This document is a guideline, it draws on the policies of others, including Sisters Uncut and the Edinburgh Autonomous Centre, and it should change as we learn and grow.

It should tell you what you can expect from Lighthouse and what you commit to as part of our community. We have high expectations of how we behave towards each other in the shop and at our events - in person and online.

Please know, we will not wait for issues of harm to happen but will proactively challenge oppression & hierarchy in everything we do. Our bookshop and our events should be inclusive and supportive spaces for all, and in particular women (trans, intersex and cis) and all nonbinary, agender and gender variant people. Self-definition is at the sole discretion of that individual.

The Booksellers and volunteers at the Lighthouse form a diverse group. Like our readers some of us experience different kinds of oppression & violence at the same time, including racism, ableism, poverty, misogyny, transphobia, homophobia, islamophobia and antisemitism, as well as others. These oppressions are not separate from each other which can be exhausting & painful. We want to create a community that recognises and challenges the oppression & exploitation that some of us are harmed by and some of us benefit from.

We define the following as abusive behaviours which are not tolerated in the Bookshop or at events:

Verbal abuse

  1. Personal insults – Insults or aggression towards an individual.
  2. Oppressive language –This includes (but is not limited to) any racist, sexist, homophobic, transphobic or disablist language, including misgendering. The reason for this is not “political correctness” or fear of criticising people’s values. The real problem with such language is that it normalises prejudices and recreates the very hierarchies that we aim to oppose, as well as creating a space that is unwelcoming to anybody outside of a narrow demographic.
  3. Verbal Harassment, sexual or otherwise- repeated uninvited personal comments or requests. 8.Verbal abuse in writing – all of the above in written form.

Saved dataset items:

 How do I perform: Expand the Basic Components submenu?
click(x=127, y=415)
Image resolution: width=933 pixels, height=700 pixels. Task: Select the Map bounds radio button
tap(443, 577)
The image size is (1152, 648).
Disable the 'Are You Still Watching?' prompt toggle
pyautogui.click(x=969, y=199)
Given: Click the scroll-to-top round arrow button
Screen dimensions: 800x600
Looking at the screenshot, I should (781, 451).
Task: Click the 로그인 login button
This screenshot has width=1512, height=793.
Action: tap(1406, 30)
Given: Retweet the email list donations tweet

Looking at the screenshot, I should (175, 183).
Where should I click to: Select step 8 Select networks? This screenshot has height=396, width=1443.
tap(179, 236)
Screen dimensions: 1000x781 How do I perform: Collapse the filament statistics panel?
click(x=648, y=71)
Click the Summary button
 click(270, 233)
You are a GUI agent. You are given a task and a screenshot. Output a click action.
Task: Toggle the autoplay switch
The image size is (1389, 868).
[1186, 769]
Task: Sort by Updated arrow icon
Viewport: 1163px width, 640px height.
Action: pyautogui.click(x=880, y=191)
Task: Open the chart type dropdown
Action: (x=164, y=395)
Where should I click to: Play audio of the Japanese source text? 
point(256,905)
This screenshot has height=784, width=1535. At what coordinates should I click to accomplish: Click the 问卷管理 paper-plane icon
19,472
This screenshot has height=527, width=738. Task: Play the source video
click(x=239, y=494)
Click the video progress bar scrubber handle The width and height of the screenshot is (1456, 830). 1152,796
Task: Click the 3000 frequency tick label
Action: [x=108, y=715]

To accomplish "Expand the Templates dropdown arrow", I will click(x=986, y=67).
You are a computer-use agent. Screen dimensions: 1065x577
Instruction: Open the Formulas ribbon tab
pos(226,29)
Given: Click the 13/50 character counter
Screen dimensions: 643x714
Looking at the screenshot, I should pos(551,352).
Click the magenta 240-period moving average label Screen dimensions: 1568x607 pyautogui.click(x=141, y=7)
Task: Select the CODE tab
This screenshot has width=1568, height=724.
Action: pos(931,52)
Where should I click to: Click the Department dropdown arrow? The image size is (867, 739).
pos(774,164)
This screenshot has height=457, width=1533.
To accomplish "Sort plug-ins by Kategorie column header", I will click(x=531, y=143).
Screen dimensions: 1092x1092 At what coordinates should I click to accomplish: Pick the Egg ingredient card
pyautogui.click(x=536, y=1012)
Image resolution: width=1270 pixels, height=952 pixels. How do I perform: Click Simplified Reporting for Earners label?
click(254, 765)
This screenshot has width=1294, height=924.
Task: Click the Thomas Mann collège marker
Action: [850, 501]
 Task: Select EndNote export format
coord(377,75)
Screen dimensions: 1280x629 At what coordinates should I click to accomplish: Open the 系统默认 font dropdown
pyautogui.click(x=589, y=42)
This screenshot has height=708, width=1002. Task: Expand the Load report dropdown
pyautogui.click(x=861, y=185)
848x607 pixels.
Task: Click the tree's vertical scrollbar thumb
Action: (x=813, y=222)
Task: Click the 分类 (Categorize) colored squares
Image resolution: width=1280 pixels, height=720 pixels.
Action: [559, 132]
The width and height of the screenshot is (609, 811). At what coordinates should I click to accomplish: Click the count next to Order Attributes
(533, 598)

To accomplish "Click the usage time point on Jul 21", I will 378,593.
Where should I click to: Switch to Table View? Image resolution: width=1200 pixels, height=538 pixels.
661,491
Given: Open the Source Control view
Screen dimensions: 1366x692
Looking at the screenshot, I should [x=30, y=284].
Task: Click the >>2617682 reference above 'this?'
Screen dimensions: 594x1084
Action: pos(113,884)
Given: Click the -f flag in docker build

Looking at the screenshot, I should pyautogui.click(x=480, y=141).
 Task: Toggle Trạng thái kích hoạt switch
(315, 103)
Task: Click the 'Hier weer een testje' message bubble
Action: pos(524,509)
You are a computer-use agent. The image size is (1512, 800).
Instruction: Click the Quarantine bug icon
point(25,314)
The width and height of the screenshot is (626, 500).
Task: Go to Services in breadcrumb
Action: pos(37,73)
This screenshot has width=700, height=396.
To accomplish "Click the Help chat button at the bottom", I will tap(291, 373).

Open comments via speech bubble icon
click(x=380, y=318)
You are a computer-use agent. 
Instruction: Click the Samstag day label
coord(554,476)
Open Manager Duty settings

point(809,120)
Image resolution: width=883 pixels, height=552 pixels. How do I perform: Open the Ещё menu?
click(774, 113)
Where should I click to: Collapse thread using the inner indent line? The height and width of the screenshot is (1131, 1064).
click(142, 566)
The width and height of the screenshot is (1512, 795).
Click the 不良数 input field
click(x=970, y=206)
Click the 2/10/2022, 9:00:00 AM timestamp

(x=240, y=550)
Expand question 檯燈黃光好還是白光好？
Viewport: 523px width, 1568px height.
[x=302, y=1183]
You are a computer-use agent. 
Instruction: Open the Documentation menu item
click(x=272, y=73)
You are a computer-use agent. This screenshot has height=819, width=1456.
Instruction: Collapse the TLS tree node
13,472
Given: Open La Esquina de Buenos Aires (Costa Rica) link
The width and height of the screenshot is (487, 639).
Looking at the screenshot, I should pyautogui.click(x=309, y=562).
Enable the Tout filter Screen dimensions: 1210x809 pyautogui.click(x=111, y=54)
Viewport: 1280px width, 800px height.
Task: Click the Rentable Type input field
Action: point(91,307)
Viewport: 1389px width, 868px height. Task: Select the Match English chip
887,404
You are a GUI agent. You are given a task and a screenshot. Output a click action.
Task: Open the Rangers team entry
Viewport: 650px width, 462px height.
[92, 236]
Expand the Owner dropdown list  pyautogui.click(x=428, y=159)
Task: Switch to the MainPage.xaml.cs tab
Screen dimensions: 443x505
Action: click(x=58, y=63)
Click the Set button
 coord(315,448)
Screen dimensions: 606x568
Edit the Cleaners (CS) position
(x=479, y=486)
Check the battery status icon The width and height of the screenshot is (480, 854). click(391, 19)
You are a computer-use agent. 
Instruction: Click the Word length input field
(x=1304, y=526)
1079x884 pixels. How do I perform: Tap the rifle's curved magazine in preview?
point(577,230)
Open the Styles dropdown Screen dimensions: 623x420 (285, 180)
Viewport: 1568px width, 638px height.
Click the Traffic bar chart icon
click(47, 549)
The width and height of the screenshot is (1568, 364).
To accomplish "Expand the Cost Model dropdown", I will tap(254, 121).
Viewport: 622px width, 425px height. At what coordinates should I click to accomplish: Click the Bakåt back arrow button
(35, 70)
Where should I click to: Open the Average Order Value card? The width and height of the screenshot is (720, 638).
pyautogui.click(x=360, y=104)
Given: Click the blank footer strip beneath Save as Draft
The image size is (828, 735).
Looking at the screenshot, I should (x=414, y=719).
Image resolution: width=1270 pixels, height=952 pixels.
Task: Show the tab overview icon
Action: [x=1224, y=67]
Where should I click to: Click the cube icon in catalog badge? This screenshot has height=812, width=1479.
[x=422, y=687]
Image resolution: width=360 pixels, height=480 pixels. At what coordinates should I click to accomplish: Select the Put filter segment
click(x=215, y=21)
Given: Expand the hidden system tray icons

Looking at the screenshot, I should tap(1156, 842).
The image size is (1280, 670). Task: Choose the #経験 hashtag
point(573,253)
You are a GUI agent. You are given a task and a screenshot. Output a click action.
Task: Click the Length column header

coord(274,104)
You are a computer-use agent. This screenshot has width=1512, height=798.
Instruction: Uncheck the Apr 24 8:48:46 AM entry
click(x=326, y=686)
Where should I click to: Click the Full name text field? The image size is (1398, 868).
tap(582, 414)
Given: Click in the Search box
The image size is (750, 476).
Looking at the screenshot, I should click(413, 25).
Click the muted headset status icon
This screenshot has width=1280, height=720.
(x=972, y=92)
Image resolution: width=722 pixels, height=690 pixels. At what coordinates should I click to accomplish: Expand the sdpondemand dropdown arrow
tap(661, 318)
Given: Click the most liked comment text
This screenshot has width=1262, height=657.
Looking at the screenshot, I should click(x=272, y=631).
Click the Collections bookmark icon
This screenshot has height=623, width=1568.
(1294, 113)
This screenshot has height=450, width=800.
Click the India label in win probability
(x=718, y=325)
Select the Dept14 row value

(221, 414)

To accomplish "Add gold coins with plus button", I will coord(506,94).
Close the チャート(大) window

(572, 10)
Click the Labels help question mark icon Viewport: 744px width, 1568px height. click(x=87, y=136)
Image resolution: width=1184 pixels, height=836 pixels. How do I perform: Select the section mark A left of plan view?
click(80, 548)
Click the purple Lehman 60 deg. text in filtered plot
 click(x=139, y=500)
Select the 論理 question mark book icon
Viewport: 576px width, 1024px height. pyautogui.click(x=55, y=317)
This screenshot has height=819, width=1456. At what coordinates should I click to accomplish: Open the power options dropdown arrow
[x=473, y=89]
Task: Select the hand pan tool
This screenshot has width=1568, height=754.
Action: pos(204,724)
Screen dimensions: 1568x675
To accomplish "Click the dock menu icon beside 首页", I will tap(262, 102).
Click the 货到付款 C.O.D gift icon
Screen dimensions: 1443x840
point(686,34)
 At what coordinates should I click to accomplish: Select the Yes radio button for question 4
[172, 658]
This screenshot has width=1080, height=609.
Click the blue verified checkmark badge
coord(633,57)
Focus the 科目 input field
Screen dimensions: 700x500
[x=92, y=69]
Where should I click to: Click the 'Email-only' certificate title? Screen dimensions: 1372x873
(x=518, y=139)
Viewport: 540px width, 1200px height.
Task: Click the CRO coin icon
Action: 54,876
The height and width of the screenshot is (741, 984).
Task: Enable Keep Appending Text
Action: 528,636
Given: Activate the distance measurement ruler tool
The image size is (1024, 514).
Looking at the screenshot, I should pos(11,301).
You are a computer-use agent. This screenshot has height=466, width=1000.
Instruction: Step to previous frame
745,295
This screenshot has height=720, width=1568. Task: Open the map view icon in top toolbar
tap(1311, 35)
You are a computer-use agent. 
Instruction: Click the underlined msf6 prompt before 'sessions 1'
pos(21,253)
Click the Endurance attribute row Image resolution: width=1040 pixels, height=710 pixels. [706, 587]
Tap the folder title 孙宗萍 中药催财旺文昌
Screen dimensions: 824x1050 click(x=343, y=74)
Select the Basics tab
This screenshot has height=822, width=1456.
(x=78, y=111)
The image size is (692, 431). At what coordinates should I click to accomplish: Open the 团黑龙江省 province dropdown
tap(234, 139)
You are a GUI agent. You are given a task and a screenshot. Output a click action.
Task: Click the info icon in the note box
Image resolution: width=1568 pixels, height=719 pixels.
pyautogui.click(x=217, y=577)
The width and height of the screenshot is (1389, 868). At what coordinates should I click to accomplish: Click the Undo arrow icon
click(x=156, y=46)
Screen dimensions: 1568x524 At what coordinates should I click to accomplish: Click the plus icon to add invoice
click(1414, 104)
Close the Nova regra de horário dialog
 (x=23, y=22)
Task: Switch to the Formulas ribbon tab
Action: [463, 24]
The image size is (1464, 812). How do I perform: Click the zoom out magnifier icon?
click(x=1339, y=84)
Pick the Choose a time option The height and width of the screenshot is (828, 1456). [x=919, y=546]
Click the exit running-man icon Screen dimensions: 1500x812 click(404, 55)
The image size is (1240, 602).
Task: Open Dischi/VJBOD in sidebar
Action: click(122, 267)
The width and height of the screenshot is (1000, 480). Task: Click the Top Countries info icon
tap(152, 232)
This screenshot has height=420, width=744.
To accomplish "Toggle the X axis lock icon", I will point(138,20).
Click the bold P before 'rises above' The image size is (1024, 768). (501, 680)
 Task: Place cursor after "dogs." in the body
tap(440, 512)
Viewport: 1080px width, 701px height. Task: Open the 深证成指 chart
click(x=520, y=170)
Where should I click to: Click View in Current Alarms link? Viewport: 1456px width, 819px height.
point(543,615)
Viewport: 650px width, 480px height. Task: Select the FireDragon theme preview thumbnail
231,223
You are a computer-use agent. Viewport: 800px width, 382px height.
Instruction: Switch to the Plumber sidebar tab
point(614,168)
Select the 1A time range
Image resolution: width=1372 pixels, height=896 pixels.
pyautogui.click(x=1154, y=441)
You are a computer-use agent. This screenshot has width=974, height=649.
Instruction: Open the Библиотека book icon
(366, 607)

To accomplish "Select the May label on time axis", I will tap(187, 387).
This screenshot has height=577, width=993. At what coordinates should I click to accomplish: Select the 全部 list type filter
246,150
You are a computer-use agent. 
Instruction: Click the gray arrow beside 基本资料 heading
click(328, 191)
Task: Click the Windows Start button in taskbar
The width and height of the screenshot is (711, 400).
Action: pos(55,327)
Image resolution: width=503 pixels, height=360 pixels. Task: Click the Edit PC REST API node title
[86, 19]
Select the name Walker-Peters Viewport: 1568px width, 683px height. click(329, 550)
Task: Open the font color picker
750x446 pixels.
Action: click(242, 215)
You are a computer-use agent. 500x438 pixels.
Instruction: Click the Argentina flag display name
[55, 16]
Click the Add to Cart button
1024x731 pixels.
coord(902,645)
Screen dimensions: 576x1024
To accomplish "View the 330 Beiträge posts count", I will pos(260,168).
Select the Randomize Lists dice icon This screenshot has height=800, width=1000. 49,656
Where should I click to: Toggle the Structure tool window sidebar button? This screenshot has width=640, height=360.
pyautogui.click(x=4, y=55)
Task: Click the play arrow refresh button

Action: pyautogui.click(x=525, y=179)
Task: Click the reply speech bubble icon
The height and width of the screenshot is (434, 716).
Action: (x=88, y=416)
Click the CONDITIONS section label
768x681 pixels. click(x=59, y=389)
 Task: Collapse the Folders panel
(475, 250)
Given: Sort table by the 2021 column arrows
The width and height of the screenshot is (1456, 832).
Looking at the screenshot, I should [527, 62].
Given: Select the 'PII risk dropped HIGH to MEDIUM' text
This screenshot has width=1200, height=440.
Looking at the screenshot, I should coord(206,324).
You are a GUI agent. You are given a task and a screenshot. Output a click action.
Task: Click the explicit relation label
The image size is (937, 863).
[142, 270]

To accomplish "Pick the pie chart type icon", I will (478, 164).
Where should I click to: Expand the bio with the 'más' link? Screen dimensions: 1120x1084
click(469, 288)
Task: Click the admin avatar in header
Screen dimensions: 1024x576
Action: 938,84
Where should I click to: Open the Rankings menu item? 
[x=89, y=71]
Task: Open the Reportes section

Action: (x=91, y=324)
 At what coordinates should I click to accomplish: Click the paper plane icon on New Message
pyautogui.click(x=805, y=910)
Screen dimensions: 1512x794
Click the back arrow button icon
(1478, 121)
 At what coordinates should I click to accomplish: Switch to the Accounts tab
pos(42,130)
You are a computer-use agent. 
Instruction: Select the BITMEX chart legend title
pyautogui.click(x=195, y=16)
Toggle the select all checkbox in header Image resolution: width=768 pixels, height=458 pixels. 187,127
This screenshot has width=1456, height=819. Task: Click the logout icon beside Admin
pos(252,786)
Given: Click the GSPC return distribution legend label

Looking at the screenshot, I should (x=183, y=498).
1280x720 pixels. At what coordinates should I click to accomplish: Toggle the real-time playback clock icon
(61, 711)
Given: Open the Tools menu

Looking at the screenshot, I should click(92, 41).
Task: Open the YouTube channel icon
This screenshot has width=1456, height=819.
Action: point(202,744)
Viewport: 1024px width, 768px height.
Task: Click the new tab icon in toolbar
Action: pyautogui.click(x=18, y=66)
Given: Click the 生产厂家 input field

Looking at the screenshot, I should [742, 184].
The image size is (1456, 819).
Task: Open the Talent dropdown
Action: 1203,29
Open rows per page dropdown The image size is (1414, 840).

**Short task:** Pick up the Lighthouse bookshop code of conduct at its final sentence and keep writing from there. The listing plays no part in what comes next.

**Exercise response:**
Physical abuse

  1. Violence and threat of violence – unless in self-defence.
  2. Use of force and threat of force – unless minimal to protect users of the bookshop.
  3. Rape, sexual assault and sexual harassment

We ask the following of all readers, speakers and performers in the Lighthouse:

  • Consent; before you touch anyone or discuss sensitive topics ask if they are comfortable with that. Don’t assume your physical & emotional boundaries are the same as other people’s.
  • Be aware of your privileges; including less obvious or invisible hierarchies. Think about how your words, opinions and feelings are influenced and who they might exclude or harm.
  • Calling out; if you have acted or spoken harmfully, even if unintentionally, someone will bring this up with you. If this happens, listen and reflect on what they are saying even if you think they may be wrong. Don’t try to absolve yourself of responsibility.
  • Learning; if you don’t understand something, just ask. You may be directed to a book, website or skillshare to learn more. We are each responsible for our own learning and if we feel able, for sharing it with others.
  • Security; please don’t use the names/details of people who have been involved in organising or attending events without their permission. This makes sure that journalists, Police or other unknown people don’t hold information that could put individuals at risk of harm.